Alternant les chapitres où parle Arnaldo et ceux où se confie l’apprenti écrivain David, solitaire lecteur dans la chambre de l’internat, le roman plante aussi, et surtout, un décor : la révolution castriste, Cuba, les années 60, tout un monde. Si les Beatles y ont droit de cité – et servent pour le coup de bande sonore au récit -, on se demande encore si certains films venus d’Occident ont une valeur socialiste imparable… Le Che disparaît dans un deuil national retentissant et la vie au lycée suit son cours.

Arnaldo, expert en digressions dans son récit, parle aussi de la relation qu’il eût avec sa tante, par ailleurs maîtresse de son père, avec une chèvre, on en passe et des meilleures ! Il incarne à la perfection l’esprit cubain, sorte de sprezzatura méditerranéenne acclimatée au soleil des tropiques, un flegme nourri de siestes crapuleuses et d’une malice toute latine. «Et voilà un des plus gros problèmes de notre pays : tout ce qui est sérieux est pris à la plaisanterie, c’est le fameux choteo, cette dérision sur laquelle on a même écrit un livre» (p.54). Arnaldo, c’est le choteo en chair et en os.

David est différent, torturé, habitant d’un autre espace temps. C’est en fait le même David que celui de Fraise et Chocolat dont le scénario est aussi de Senel Paz.

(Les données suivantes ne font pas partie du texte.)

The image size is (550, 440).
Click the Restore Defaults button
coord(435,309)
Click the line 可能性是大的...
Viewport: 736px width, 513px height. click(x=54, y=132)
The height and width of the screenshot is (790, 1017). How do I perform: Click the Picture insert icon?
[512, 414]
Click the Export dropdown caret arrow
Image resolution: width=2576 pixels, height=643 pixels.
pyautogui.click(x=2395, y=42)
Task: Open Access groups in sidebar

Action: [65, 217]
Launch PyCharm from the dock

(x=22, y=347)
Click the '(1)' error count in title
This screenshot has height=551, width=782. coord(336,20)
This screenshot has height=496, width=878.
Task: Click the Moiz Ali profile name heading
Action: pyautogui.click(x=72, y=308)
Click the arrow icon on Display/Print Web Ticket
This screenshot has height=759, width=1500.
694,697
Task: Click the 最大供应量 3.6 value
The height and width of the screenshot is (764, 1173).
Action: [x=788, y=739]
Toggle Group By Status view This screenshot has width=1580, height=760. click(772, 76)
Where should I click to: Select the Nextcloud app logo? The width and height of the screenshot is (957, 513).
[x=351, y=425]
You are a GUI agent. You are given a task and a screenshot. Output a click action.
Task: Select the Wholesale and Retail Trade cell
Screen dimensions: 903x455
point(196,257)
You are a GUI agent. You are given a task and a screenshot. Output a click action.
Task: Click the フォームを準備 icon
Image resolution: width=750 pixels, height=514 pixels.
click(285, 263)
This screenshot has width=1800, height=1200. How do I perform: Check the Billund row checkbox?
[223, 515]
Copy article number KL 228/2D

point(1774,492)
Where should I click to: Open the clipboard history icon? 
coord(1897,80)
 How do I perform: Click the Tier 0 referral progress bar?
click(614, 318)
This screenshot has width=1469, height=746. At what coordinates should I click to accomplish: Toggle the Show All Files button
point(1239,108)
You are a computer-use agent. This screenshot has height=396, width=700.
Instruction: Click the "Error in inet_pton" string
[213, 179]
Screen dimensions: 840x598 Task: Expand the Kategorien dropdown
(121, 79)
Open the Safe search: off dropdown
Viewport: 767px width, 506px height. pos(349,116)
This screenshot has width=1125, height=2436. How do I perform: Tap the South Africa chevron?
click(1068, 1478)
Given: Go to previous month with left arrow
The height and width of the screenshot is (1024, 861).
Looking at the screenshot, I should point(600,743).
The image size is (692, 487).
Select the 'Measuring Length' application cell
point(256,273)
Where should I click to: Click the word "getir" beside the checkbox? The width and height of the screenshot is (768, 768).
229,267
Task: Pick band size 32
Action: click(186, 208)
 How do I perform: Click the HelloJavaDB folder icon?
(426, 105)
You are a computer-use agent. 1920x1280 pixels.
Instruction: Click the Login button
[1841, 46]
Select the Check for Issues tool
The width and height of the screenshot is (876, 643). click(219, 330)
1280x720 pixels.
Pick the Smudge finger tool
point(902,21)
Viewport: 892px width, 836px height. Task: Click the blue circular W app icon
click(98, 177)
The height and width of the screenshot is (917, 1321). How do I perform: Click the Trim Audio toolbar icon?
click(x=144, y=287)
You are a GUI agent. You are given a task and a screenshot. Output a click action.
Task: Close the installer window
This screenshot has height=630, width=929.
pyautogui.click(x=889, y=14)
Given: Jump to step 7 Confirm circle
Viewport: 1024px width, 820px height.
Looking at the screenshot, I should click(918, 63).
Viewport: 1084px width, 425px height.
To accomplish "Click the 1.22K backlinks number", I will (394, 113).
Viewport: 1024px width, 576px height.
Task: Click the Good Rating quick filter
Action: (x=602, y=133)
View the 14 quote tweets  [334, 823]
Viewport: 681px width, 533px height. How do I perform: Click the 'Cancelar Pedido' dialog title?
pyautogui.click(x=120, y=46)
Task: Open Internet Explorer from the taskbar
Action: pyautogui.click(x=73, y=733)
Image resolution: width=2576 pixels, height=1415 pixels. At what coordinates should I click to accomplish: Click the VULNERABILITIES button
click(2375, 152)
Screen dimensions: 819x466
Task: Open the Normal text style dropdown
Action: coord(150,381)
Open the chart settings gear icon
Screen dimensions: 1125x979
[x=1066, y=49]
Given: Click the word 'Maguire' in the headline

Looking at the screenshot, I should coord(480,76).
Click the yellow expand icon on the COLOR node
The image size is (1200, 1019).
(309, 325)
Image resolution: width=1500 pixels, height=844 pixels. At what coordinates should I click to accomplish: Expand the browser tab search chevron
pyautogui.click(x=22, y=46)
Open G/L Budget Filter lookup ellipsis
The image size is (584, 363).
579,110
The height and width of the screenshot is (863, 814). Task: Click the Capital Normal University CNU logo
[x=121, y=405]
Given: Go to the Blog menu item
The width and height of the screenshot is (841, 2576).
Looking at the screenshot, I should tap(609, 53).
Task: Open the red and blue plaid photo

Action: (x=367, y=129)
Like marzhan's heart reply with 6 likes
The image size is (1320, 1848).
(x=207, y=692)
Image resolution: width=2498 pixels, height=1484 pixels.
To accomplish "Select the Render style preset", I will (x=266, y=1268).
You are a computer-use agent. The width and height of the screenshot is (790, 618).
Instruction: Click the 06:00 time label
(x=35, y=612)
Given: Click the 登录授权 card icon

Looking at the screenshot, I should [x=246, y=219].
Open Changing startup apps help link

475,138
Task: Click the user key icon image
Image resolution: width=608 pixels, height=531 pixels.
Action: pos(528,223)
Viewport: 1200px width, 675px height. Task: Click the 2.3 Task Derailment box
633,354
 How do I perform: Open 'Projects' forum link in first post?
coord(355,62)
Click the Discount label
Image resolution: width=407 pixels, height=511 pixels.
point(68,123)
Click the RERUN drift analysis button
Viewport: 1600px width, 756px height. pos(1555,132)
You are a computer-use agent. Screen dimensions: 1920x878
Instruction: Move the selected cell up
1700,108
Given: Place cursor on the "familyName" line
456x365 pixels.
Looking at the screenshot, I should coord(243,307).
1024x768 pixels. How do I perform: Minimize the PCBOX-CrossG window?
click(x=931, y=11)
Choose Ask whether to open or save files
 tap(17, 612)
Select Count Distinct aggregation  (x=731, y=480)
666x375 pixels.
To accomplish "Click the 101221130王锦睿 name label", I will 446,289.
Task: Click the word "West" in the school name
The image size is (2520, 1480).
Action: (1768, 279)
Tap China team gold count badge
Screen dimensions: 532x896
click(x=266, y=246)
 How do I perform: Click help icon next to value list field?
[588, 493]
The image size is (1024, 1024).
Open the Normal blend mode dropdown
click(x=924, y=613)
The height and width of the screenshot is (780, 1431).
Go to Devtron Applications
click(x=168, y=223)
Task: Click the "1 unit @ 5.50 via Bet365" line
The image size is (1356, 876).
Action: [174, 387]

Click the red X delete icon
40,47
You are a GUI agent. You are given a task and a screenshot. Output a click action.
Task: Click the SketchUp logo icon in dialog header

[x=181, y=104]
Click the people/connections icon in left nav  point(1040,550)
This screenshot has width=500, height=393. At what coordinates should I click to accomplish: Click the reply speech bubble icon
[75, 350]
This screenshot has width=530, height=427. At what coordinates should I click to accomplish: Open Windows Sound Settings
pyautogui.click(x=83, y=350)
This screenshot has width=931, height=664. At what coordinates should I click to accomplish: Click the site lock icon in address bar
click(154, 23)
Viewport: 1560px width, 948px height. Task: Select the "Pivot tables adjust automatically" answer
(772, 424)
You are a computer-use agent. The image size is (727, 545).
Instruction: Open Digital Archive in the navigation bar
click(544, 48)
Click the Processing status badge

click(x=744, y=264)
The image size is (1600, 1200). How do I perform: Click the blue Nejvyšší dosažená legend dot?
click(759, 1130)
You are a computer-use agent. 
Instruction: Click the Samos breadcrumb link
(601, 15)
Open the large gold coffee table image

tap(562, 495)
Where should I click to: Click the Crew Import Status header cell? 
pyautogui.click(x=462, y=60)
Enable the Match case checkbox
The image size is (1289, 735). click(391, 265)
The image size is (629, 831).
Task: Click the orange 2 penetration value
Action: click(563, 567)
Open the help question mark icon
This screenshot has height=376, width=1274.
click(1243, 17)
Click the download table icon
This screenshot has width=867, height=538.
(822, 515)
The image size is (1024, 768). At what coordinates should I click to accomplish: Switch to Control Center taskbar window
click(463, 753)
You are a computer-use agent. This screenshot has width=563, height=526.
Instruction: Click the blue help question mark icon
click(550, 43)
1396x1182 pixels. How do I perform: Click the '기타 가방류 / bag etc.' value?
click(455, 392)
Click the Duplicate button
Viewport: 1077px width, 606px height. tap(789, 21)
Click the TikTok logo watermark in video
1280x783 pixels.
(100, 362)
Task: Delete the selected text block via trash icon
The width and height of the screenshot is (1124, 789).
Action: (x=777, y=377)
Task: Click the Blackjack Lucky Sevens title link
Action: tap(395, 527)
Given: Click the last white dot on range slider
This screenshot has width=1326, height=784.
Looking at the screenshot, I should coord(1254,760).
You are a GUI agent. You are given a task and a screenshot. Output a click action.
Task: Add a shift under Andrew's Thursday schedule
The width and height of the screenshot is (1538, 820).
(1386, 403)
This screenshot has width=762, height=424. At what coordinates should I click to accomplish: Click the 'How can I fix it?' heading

Un David d’avant la chute, adolescent chez qui l’homosexualité reste voilée de pudeur, d’idéaux romanesques. Le lien est fait entre le roman et le film dans les toutes dernières lignes.

Un roman qui se lit vite, écrit d’une plume chargée d’humour et d'esprit. Si l’histoire, en soi, ne dépasse pas la relation entre les deux adolescents et cette recherche éperdue du dépucelage, tout est dans la peinture hautement suggestive d’une époque, rendue dans une lumière éclatante… mais pas si nostalgique.